But Apple Park is a ring-shaped spaceship, a design that has been widely panned as isolated and exclusionary. There is virtually no connection to mass transit, aside from Apple’s own shuttle system — just thousands of parking spaces for more than 12,000 employees. “Apple’s new HQ is a retrograde, literally inward-looking building with contempt for the city where it lives and cities in general,” Wired’s Adam Rogers wrote. It “wraps its workers in a suburban setting, removing the feeling of a collective metropolitan realm,” Christopher Hawthorne wrote for the Los Angeles Times.

The new Apple headquarters.

Justin Sullivan / Getty Images

While Apple talks about its campus as if it functions like a city, others have literally created their own cities. In 2011, when Facebook took over the former Sun Microsystems headquarters in Menlo Park, it revamped it into a “Disneyland-inspired” main street, with a plaza, restaurants, a cafe, a doctor’s office, a bank, a barber, and a video arcade, among other amenities. It had all the trappings of a bustling metropolis — but one populated exclusively by Facebook employees, with no chance of interacting with the community beyond.

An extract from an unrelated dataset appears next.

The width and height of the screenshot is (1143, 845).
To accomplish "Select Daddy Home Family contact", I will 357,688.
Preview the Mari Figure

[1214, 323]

Other tech companies have moved into urban settings, rather than emulate them in the suburbs. But even in the middle of a city, they can feel isolated. Twitter, for example, was awarded controversial tax incentives in 2011 in the hopes that its new headquarters would help revitalize a gritty stretch of downtown San Francisco. Despite it and other tech tenants moving in, however, nearby restaurants and retailers have struggled and closed. As Arieff observed in 2013, Twitter employees rarely left the building during the workday, since breakfast, lunch, dinner and snacks were served on site, leaving the sidewalks relatively empty of pedestrians. Ironically, she noted, “Their in-house dining area is, of course, called ‘The Commons.’”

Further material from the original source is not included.